Sobre el autor del diario

Balbino Aldrey

Hace ya algunos años que mi vida dio un giro inesperado. Yo aún era un niño y por tanto no era quien de discutirle una decisión a mis padres, pero si miro hacia atrás no puedo menos que agradecerles lo que hicieron por mí. En realidad no había mucho que decidir, al fin y al cabo, era una oportunidad única que se presentó gracias a mi tío, Dios lo tenga en la Gloria. Para un niño de mi edad, de familia modesta y nacido en una aldea cercana a Compostela en 1903, poder estudiar no era cuestión alcanzable a no ser que fuera por un medio como aquel. Así que allá por el año 1910 y después de realizar una prueba que superé con alivio, ingresé en la Catedral de Santiago como niño del Coro. Para mi no fue fácil superar la primera noche durmiendo en el palacio de Raxoi, observando en la oscuridad la monumental mole que formaban las torres de la catedral. Pero poco a poco me fui haciendo a mi nueva vida y durante unos años recibí una envidiable instrucción que permitió que aprendiera a leer y escribir, no solo manuscritos y novelas, sino también partituras musicales y melodías, principalmente religiosas.

Cuando mi voz cambió, ley de vida, acabó mi etapa como niño del Coro. Mi tía Minia, viuda ya para entonces, habló con mis padres y les ofreció que continuara viviendo en Compostela para proseguir con los estudios. Ella siempre quiso tener un abogado en su familia y me da que en esos planes me incluye a mí como protagonista. Mis padres, sabedores de que se había quedado tan sola por la muerte de mi tío, accedieron a ello sabiendo que, a la par, me beneficiaban de alguna manera.

El día que cumplí 16 años mi padre me regaló un diario. Él está orgulloso de que en la familia uno de sus hijos haya tenido una instrucción como la mía. Me hizo portador de aquel presente con la intención de que explicara en él todo aquello que me sucediera. Que tenía grandes cosas que contar, decía. Yo al principio no sabía muy bien como dar continuidad a semejante empresa, pero poco a poco fui puliendo el hábito, ejercitando mi caligrafía. Es así como en mis momentos de asueto, escasos si os tengo que ser sincero, me planto ante el diario, pluma y tintero en mano para relatar experiencias cotidianas. Tal vez no sean grandes cosas, como decía mi padre, para mí son simples retazos de la vida que me ha tocado vivir en los principios de este siglo XX, en esta ciudad que entiende como nadie de lo que es el paso del tiempo.

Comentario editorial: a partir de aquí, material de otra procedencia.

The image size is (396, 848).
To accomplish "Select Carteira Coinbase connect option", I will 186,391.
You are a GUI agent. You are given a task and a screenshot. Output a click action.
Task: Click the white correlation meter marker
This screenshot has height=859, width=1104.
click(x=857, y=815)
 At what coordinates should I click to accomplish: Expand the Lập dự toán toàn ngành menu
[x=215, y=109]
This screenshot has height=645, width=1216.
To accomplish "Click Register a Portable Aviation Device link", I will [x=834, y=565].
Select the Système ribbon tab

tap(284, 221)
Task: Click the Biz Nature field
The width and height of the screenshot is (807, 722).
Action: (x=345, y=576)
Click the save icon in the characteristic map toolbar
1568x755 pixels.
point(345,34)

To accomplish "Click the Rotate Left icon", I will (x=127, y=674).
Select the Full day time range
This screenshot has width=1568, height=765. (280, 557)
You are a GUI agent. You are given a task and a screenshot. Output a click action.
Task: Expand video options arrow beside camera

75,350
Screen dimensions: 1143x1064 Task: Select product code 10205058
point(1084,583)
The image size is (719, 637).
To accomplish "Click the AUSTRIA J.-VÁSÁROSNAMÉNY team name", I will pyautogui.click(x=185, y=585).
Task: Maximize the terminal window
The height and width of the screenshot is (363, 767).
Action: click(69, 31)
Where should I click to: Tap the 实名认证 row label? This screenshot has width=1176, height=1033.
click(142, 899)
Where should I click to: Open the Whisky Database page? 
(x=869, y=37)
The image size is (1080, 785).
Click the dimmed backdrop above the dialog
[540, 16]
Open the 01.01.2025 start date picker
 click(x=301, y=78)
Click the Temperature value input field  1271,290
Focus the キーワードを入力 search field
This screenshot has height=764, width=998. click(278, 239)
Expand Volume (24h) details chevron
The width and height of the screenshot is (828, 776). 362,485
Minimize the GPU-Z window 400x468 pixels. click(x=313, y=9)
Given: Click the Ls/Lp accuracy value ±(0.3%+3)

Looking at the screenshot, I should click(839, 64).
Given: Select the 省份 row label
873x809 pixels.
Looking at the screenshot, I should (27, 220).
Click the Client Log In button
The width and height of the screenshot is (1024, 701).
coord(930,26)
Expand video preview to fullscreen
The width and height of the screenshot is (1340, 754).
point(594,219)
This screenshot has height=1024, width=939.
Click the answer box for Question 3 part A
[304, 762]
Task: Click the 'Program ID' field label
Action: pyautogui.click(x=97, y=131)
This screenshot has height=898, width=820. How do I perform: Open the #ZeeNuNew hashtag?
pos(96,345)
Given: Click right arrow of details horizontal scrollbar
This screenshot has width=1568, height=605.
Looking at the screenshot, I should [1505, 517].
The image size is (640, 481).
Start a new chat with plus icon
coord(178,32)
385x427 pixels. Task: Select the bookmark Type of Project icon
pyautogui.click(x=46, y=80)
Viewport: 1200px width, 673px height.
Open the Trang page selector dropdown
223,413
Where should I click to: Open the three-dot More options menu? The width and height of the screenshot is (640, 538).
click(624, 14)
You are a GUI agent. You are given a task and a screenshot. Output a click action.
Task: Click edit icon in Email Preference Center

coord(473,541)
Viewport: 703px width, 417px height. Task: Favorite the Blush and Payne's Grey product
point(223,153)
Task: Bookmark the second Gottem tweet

Aunque a propósito de paso del tiempo creo que vosotros podríais decir mucho más que yo, ¿no es así? Ahí estáis, en pleno siglo XXI, como en una atalaya privilegiada desde la que poder observar vuestro pasado, que es mi presente. Tenéis acceso a cintas de cinematógrafo, fotografías que realizaron mis contemporáneos y libros de historia que relatan los hechos que han ido aconteciendo. Vosotros sabéis más que yo lo que será de mi querida Compostela en 1930, en 1940 y en sucesivas décadas. Yo también lo veré a lo largo de mi, espero, dilatada vida, pero vosotros sois afortunados de poder pasearos por mi época en una simple tarde, haciendo uso de ese diabólico instrumento que llamáis ordenador y que tanta presencia ocupa en vuestra jornada.

Pero aunque sois afortunados también creo que me envidiáis. Hay cosas de esta ciudad que no habéis visto con vuestros propios ojos, que el tiempo no ha respetado. Y aunque podáis repasar de un plumazo los 1000 años de historia de esta ciudad de piedra, nunca podréis poner la oreja para escuchar lo que dicen las aguadoras en Platerías mientras esperan su turno pacientemente (a veces hay trifulcas, no os creáis) para llenar la sella, ni podréis subiros a la torre de luz que hay en la Azabachería para divisar desde ella la procesión en el día del Apóstol, como tampoco podréis disfrutar de un concierto de la Banda del Regimiento de Zaragoza magistralmente dirigido por nuestro querido Bernardo del Río. Ya veis, algo tenía que tener esto de estar separados por cien años de historia.

Si os apetece enfrascaros en la lectura de mi diario tenéis todo mi permiso. Supongo que os puede entretener saber de mi vida. Aunque para mí sean simples vivencias personales y cotidianas para vosotros pudieran antojarse verdaderas joyas costumbristas. Al menos, a mi me sucede algo similar cuando mi abuela me relata vivencias de su juventud o cuando encuentro en la biblioteca de mi tía Minia algún libro perdido que algún autor escribió en el siglo pasado.